== Provided text ==
::::::::::

Varsities should explore endowment as alternative funding source, says UNIZIK VC

Charles Esimone, vice-chancellor of the Nnamdi Azikiwe University (UNIZIK), has called for increased autonomy for universities to foster development and innovation.

In an interview with TheCable, Esimone said the challenges posed by bureaucratic hurdles and government policies hinder the progress of tertiary institutions.

The vice-chancellor lamented the cumbersome bureaucratic approval processes imposed by government on universities, which he said hampers potential public-private partnerships and slows crucial infrastructure projects in institutions.

The professor cited examples of missed opportunities in the university due to bureaucratic red tape, such as potential partnerships with foreign investors and private individuals for infrastructure development.

He highlighted the case of a proposed housing scheme and an independent power plant, both of which faced setbacks due to regulatory constraints.

“There is a policy that we came to know about public-private partnerships. You need to get approval from the Infrastructure Concessionary Regulatory Commission (ICRC) and then you get through to the ministry and they will take you to the federal executive council (FEC) as the case may be,” he said.

“I tell you that I got foreign direct investors from the Netherlands through some partnerships. They backed out because of these processes. We are appealing to the government to give universities that kind of autonomy because if you seek these people and bring them and they are subjected to this kind of process, they back out.

::::::::::

== Provided records ==
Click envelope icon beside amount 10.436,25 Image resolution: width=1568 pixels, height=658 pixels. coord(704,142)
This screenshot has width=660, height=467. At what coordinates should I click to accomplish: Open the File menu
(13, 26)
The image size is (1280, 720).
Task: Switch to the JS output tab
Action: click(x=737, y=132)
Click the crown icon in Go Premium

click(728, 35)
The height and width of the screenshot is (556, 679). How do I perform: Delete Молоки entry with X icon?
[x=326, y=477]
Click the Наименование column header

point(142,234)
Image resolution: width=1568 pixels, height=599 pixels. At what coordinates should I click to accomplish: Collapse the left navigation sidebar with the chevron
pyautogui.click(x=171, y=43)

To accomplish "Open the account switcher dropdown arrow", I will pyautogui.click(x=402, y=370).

::::::::::

== Things to do ==
1 - According to the article about the UNIZIK vice-chancellor, which country were the foreign direct investors who backed out from?
2 - Carry on writing the article about the UNIZIK vice-chancellor from its last sentence.
The data is not needed.

== Answers by item number ==
1 - The Netherlands.

2 -
“There is somebody who wanted to do a big shopping mall in the university. Once I presented this, the next time he started dodging my calls. He didn’t want it again.

“There was a guy in Abuja who wanted to do an independent power plant for me as far back as 2020. He came and looked at our water bodies. We did a study of the water bodies and everything. He said they were going to use dam water and combine it with coal.

“He is one of the greatest exporters of coal to Russia. He wanted to establish an independent power plant here for us and then by the time this thing came, he just backed out. We want government to look at university autonomy.

“I was to do a housing scheme because we don’t have residential housing quarters here and all the people (investors) came, they all backed out. I would have virtually been running the university by the BPP. We won’t need government again on any matter.”


Esimone said he assumed office at the university with a clear vision and a businessman’s mindset, which has steered the university into an era of unprecedented growth and discipline.

The professor said he sought endowments from private individuals and corporate organisations to fund essential projects, encouraging academic institutions to explore endowment as a funding source.

“I was a pioneer dean in the faculty of pharmaceutical sciences. I started the faculty of pharmaceutical sciences at this university. I was in UNN. They brought me here (UNIZIK). Immediately I came, I met the vice-chancellor. I said VC, if you give me a free hand, I won’t ask you for money, I will run the faculty. If you happen to go to the faculty of pharmaceutical sciences, you will see everything there are endowments,” he said.

The professor said he wants his successor to “look beyond government” and seek endowments.

“I ran the university like a businessman, I got endowments. If you go around you will see I got BUA group. BUA gave us N1 billion in projects,” he said.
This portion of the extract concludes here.